Problem statement
Transcribe, without alteration, the line that includes "Task: Click the Repair Assistant button" and each line after it until the records end, omitting all that precede it.

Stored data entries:
»»

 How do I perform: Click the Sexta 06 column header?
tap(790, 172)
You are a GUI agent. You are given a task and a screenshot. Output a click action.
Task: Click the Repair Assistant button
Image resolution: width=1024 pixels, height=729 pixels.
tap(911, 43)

««

Result for this task
Task: Click the Repair Assistant button
Image resolution: width=1024 pixels, height=729 pixels.
tap(911, 43)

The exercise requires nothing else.